This week I want to share a scenario which we encountered recently when working on a client project. We were required to make many changes in one go, all of which had small individual impact, but which resulted in significant logistical challenge when put together. All this combined ensures that new and existing users would have a hassle-free experience when using Salesforce.


The objective was seemingly straightforward for this case: A new app (group of tabs) has to be deployed to a new group of users, in an org where an existing group of users use a different app. None of the users or the functionality of one group is relevant to the other. In other words two different teams are using two different functionalities, which are however dependent on the platform. Sounds simple enough, right?

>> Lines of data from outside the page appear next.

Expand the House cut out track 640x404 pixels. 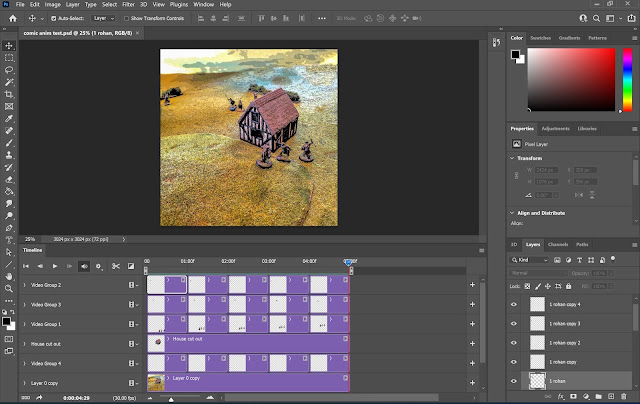25,343
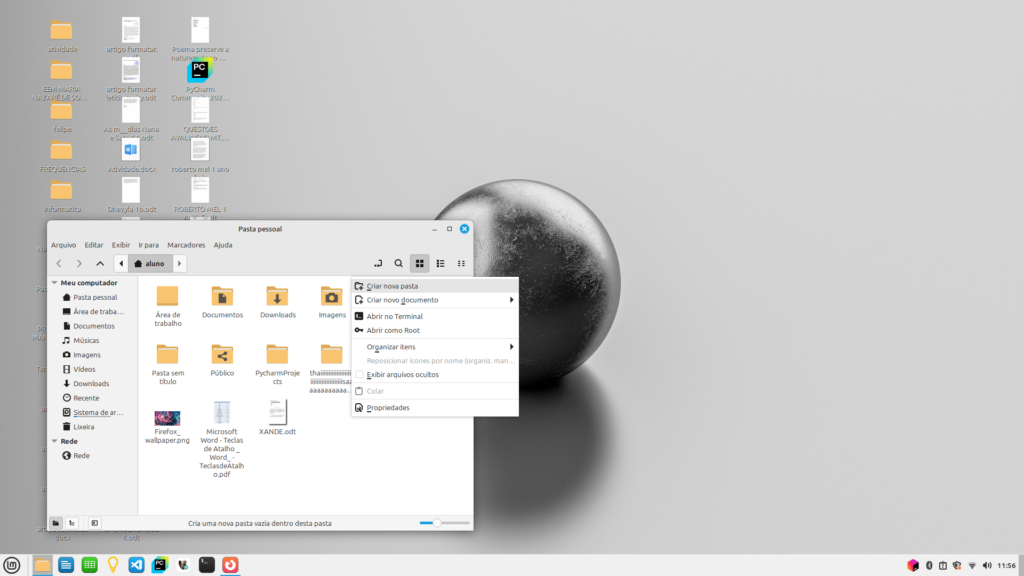The image size is (1024, 576).
Task: Select Criar nova pasta in context menu
Action: [x=392, y=286]
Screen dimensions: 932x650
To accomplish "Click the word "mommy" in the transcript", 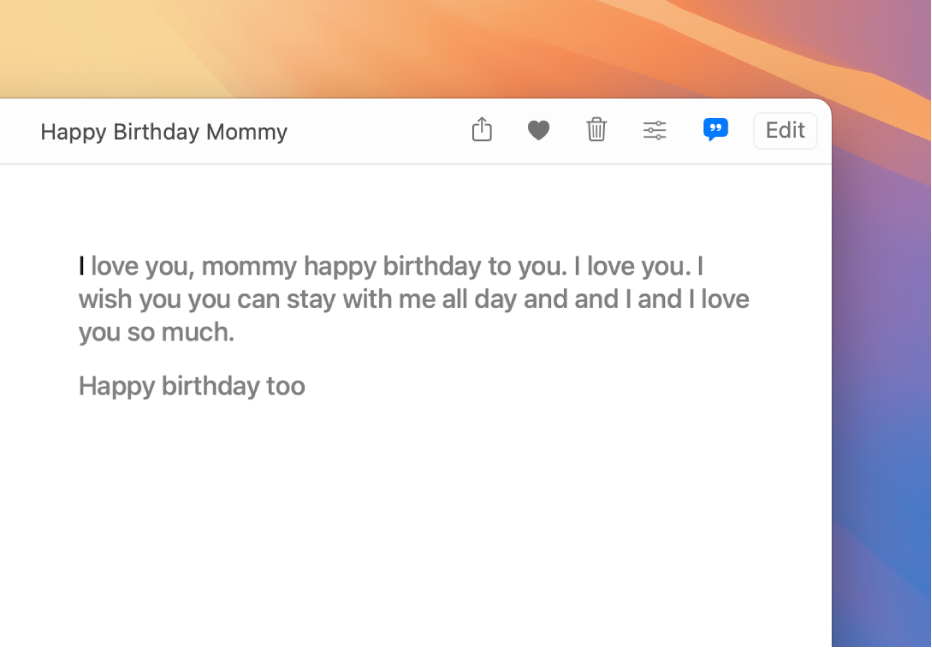I will pos(249,267).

The existing users belonged to a sales team and used the Sales app. The new application consists mainly of custom objects but there was one object shared between the two apps – Accounts. We wanted to ensure there is no interference between these two groups of users, so that users see only saw what they need to see. This was important, not only from the data access perspective, but also to keep the Salesforce environment neat and user friendly without cluttering both apps with elements that were not relevant to the respective groups.

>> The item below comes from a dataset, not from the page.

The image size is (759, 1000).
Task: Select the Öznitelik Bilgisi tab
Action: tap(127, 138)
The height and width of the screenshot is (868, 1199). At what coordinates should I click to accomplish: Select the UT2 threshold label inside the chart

Possible Unintended Consequences

If we had just deployed the app without any other changes, the following could have arisen:

  • Users would have been asked to select a record type when creating a new account, while this should not be something they ever encounter
  • Reports for accounts would have shown irrelevant results
  • Account list views would have shown inappropriate records


Our Considerations

In order to keep the org tidy we looked at the following areas:

  • App: We made the new app accessible only to new users and hidden from existing users.
  • Profiles and Permission Sets: New users have a separate Profile and an additional Permission Set for the admin. These cover access to objects and record types meaning that new users can only see their Account record type.
  • Roles: All new users had the same new role. This meant we could share a List View between those users only.
  • Public Group: We created this feature to allow sharing access to the right reports folders.


In practice, this activity highlights the importance of testing before deploying to a production environment. Even a seemingly simple deployment which does not involve the existing users, requires a fair amount of admin acrobatics to cover all angles. Finally, this project was a good challenge to work more closely with a ‘privacy’ variable to ensure that there were no leak in the deployment process.